• Just like we talked about last month, the second season of games for the Playdate handheld is starting now with 12 more games coming out weekly for $40. This week is already off to a good start. I’m excited to check out Fulcrum Defender from Subset Games and Dig! Dig! Dino! by Dom2D & Fáyer along with whatever Blippo+ is.

    Might try and stream some of them in the next day or so.

  • Besides a variety of card games, Coincidence is also developing a more Zach-Like game in the form of Kaizen: A Factory Story. It’s a factory automation game where you play new-to-Japan David Sugimoto who is put in charge of developing assembly lines at Matsuzawa Manufacturing for classic electronics and other products.

    On first glance Kaizen might look very similar to the old Zachtronics games, like TIS-100 and Opus Magnum, I don’t have any reason to expect it’ll be significantly different. There’s even a pachinko-themed Solitaire game built-in. I am so psyched.

    There is no release time frame outside of the publisher’s 2025 estimate for Kaizen: A Factory Story yet, just a Steam page for wishlisting that claims to support Linux, macOS, and Windows. 

    Usually their video games are released into a brief Early Access window, so I wouldn’t be surprised if that’s the case here as well but there are no indications of one on the Steam page. There is a post where a moderator gave an estimate of a few months before Kaizen comes out, and that was a month ago, but that isn’t with any certainty. I’d hope it’ll be available this Summer.

  • The Ex-Zachtronics-ers at game co-operative Coincidence are working on a new scratch-off-based card game appropriately titled The Zach Attack! Scratch ‘n Solve Puzzle Pack:

    The Zach Attack! Scratch ‘n Solve Puzzle Pack is a collection of six different scratch-off games that combine the deductive thinking of logic puzzles with the risk management of push-your-luck games. Scratch off some serious fun!

    Exciting news. Shipping is promised for late this year or early 2026 if things go to plan and with almost anyone else I’d be a little concerned about ordering a product right now based on a crowdfunding plan due to everything going on with shipping. However, Barth and his crew of co-operatives have been very good about shipping their work out and I’ve never been disappointed by their games. The Zach Attack! crowdfunding campaign promises they’re looking into multiple factories and have already done all the other work on the game besides printing it.

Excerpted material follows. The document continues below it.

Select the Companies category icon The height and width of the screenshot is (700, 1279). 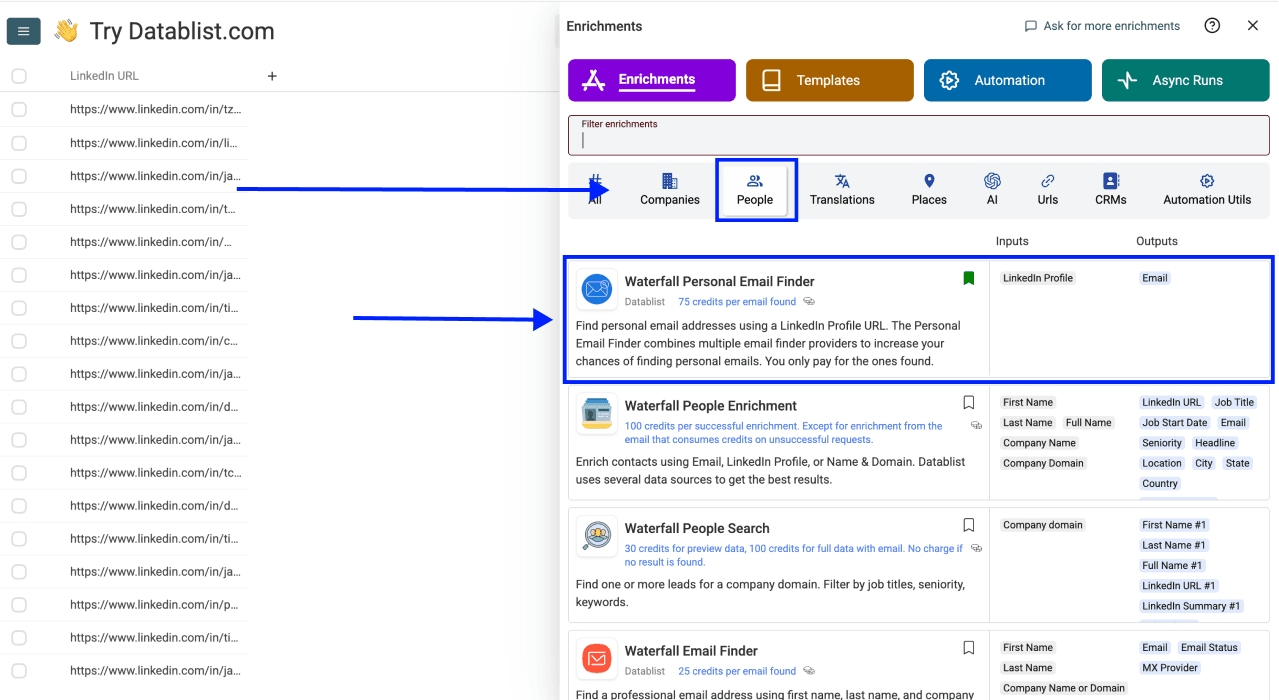coord(669,188)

    It’s $20 to get a single set of all six games, and each game includes 10 variations. The crowdfunding page goes into more detail about the games, as do the rules for the games.

  • There’s so much more to Iraq than what TV, movies, and games have shown us. I really appreciate getting a glimpse of this place and its people from Sarah Teng. She has more about her trip in this write-up at Petapixel.

  • I’ve been complaining about how Duolingo punishes users for mistakes for a long time now, they’re now moving from hearts that you lose when you make a mistake, to an energy mechanic according to this article from Jay Peters writing for The Verge:

    Under the new system, you’ll spend one unit of energy to complete an exercise, and a mistake will cost one energy. But you’ll also get extra energy back at a randomized rate for completing multiple lessons right in a row. As a result, users should be able to do more lessons, and that’s what’s showing up in the data, Moses Wayne, a senior staff engineer at Duolingo, tells The Verge.

    There’s a bunch of math that goes into this to figure out that it will be similarly punishing for free users as the current Heart-based system. As before, Duolingo subscribers get unlimited Energy.

    I’ve also noticed that Duolingo’ve added a Chess course, which I’ve only tried a little bit.

    It feels like the Duolingo company is in Emergency save-our-reputation mode with these changes. I don’t believe the change to Energy from Hearts is good enough, it still slows down free users from focusing on learning with whatever time they have available and will likely end-up penalizing people for making mistakes. They should either move to subscription only or just have more ads for free users instead of slowing them down. What is the cost to the company for a free user these days? It can’t be much.

    Here’s my sure-fire way to save the company’s reputation:

    • Take the company private
    • Drop all internal AI slop and plans for the slop
    • Hire the workers back
    • Make the company a worker-owned co-op
    • Luis von Ahn retires.
    • Users now fully on-board, move to subscriptions only for most users, let users buy each other subscriptions and offer no-questions-asked discounts for anyone who can’t afford the full-price subscription.